Plataforma logística. Uma obra fantástica, mas que “nada trouxe até agora”
Questionado sobre a importância e proximidade com Badajoz e, em particular, a nova plataforma logística que vai criar milhares de postos de trabalho a poucos quilómetros da zona de fronteira, José Carlos Soares mostra-se um pouco céptico no que na prática poderá impactar nas zonas envolventes.
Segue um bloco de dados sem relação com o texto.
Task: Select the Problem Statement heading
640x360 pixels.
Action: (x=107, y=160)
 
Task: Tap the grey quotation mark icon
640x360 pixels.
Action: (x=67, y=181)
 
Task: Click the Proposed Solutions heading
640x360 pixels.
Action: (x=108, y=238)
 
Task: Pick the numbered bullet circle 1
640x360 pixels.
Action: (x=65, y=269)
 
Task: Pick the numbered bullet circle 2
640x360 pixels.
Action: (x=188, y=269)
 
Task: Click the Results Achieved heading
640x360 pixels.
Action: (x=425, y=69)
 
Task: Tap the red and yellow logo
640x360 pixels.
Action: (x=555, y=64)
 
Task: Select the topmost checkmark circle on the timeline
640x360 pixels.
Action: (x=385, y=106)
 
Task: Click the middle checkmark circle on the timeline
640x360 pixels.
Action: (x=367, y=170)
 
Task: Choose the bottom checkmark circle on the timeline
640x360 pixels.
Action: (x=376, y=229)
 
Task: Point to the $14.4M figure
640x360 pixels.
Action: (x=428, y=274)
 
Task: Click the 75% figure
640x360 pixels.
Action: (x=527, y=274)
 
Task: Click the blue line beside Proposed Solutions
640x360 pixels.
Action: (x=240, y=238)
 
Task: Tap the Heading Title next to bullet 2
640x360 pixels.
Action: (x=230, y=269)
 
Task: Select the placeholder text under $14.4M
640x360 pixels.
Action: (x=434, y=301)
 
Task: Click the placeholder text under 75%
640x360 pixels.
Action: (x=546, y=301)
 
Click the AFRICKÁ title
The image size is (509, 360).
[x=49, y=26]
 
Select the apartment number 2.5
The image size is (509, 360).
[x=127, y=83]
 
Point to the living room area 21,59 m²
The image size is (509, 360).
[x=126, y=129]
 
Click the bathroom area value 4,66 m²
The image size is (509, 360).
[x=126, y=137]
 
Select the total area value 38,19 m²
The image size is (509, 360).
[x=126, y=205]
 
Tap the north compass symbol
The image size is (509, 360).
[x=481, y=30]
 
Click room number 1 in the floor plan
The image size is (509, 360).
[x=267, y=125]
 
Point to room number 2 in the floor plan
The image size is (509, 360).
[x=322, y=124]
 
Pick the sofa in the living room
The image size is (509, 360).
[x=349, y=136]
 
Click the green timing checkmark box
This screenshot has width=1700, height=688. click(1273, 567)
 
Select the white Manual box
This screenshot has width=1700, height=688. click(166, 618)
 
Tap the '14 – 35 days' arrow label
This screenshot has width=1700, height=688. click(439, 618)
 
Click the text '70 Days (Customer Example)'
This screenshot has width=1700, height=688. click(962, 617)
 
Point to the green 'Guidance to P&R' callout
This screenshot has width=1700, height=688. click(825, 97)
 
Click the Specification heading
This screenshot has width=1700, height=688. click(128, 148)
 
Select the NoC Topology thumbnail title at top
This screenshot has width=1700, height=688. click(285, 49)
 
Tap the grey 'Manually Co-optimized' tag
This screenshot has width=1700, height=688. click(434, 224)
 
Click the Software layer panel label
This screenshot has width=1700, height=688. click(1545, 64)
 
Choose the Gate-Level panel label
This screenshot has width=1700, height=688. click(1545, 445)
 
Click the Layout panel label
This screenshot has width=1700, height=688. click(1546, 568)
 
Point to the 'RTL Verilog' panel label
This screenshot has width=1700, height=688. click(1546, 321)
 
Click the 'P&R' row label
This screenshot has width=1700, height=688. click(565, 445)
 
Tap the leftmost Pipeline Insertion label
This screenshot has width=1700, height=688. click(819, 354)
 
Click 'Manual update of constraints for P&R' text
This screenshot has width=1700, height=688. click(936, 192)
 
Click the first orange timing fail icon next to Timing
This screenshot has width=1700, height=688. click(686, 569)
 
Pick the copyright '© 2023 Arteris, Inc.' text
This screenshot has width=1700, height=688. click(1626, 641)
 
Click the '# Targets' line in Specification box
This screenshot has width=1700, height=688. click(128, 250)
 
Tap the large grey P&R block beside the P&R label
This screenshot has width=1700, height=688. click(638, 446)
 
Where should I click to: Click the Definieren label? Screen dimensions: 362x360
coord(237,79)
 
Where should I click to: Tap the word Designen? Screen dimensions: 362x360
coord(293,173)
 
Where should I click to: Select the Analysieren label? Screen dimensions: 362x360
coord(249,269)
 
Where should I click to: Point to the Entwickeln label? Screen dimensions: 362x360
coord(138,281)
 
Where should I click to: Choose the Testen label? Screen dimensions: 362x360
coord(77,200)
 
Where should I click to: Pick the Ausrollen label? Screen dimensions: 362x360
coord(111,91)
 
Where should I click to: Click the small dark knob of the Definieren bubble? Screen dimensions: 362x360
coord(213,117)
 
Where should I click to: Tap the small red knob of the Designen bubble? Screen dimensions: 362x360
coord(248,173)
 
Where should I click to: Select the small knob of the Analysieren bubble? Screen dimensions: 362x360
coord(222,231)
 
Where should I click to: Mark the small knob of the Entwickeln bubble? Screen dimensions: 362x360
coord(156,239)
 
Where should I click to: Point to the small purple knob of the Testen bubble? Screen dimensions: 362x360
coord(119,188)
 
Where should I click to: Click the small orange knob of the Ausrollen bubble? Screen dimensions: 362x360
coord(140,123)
“Quem vai trabalhar para Badajoz tem que fazer mil e um papéis, quem vem trabalhar de Badajoz para Portugal não é preciso nada. Isto para dizer que a questão da plataforma logística até pode ser boa para Elvas, mas para Campo Maior não sei se é. Elvas até tem pontos de interesse, mesmo a nível turístico, agora nós somos ali um cantinho à entrada da porta da Europa. Se nós vamos conseguir alguma coisa? Um pedacinho ao menos? Deus queira que sim. Até agora não se viu nada. Só vendo com os meus olhos é que poderei dizer se haverá, realmente, algum impacto ou aproveitamento desta situação. A obra é fantástica, mas teremos de ver o que é que se pode fazer nesse aspecto”, explica.
Resultado eleitoral e objectivo da candidatura
O candidato do Bloco de Esquerda, José Carlos Soares, reconhece que a luta eleitoral para o seu partido será “um bocadinho difícil, para não dizer muito complicada. Sei que o PS vai ganhar outra vez, estou convicto disso. Campo Maior é dependente do Partido Socialista. Noutro tempo, o CDS e PSD ainda mexeram, mas desde que esses dois partidos desistiram temos o Bloco, a CDU e o Chega. No meu entender a CDU vai crescer nestas eleições e se não fosse candidato votaria na CDU.
O Chega também pode fazer mossa. Sei que há muita gente a apoiar o Chega, mas é um partido muito agressivo e com uma postura de ataque. Se fosse ao Chega não punha tanta agressividade em determinados temas de campanha apesar de a extrema-direita estar a crescer em toda a Europa.
Um bom resultado para o Bloco de Esquerda, em Campo Maior, seria ficar em terceiro lugar outra vez. O objectivo é continuar a ser terceira força acumulando, se possível, um pouco mais de votos. Vencer as eleições seria uma honra para mim. Trabalharia para o povo campomaiorense. Aceitaria qualquer coligação, excepto com a extrema-direita, com a qual não haveria possibilidade de entendimento e está completamente fora de questão”.